### Document passage
----

We released the first Andalay product it was integrated wiring, racking, and grounding but we didn’t have the inverters. In 2009, we offered the product with a micro-inverter and started sell it when Lowe’s approached us. At around the same time, Westinghouse approached us and we decided to change the name. We really worked with Lowe’s to simplify the product. They key innovation is simplicity both in how the product is and how it’s purchased.
Question: What is the typical costs you’re seeing on a standard 5kW system?
Answer: You can go to the Lowe’s website and depend on where you are in the country, you can buy 20 at a time (about 4.7kW) and you can buy them for between $2.60/watt and $2.75/watt. That price is delivered with the panels and on top of that you just need to add labor and profit. The DIYers will only need a role of romex and a circuit breaker with a building permit. If you hire an installers, they’ll typically charge you between $.50 and $1.00 per watt for labor.
Question: What are you seeing for reductions in man hours on the installations. I typically here 15 hours per kW and I’ve personally seen 6 man hours per kW with a 4 man hours installing a 10kW system. What are you seeing?
An NREL report just came out where they studied the installed costs and the breakdown of those costs. I looked at it this morning and in 2010 they said the average time to install a residential system was about 66 hours. So, figure 11 hours per kW. We’re routinely seeing times that are half of that are there are three drivers to labor reduction for our customers.
1. Less mechanical labor on the roof.
2. You don’t need to mess with the writing and the inverters at all.
3. The third is subtle, but there is a reduction in overhead because you don’t need to supply chain and logistic costs.
Question: I’m always on the hunt for new products but very skeptical at the same time. Crews are just starting to get trained and feel confident with the existing technology. So, either the technology needs to be AMAZING and be exponentially better then another product OR the transaction cost of switching needs to be low. Where do you fit on this spectrum are you seeing a learning curve with companies who are using your product?
Answer: We’re seeing some installers that are re-training with our product.
However, far and away the most interest we’re seeing is coming from brand new installers across the US, whether it be dedicated solar installers or general contractors (roofers, electricians, HVAC). They like the fact that they dont’ need to know temperature coefficients, string sizing or deal with racking. There will always be dedicated hardcore installers who are using the old system, but most will go with the simpler version.
Question: You bring up an interesting point in the last question about dedicated solar installers vs electricians, roofers, and general contractors that only instal solar sometimes. What are your thoughts on this dynamic in the industry in general and as it relates with your product?
Answer: We’ve had direct experience with this as an installer and now as a manufacturer.
We’ve noticed that general contractors have 2 distinct advantages over solar installers. First, they have a book of customers so their customer acquisitions costs are lower. Second, they operate their business with a much lower overhead. One reason why they can be more efficient is they can be busy in bad weather.
Question: Clearly labor, and the soft costs like customer acquisitions costs are becoming a large propertion of installed costs as hard costs are dropping. What are your thoughts about roofers cross selling solar shingles a-la One Roof Energy? Are solar shingles going to catch on or will they only be a niche?
Answer: Solar shingles have been around for-ever and I’ve used a bunch, I think it’s going to be a new construction only project.

----

### Source material
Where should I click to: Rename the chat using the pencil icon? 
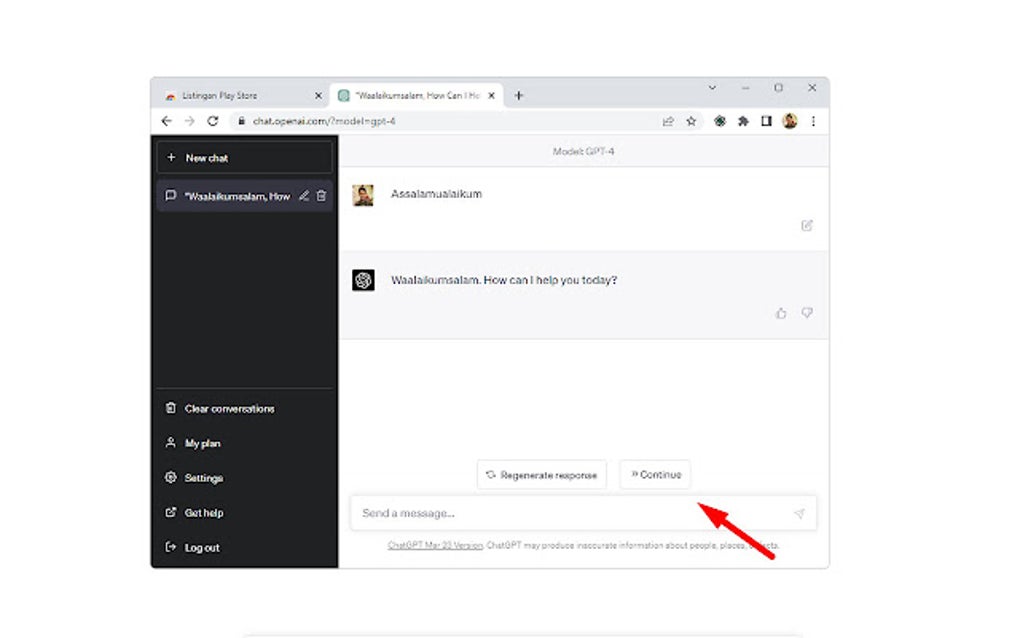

----

### What this task involves
In the interview text about the Andalay solar product, how much do installers typically charge per watt for labor?

### Result for this task
Between $.50 and $1.00 per watt.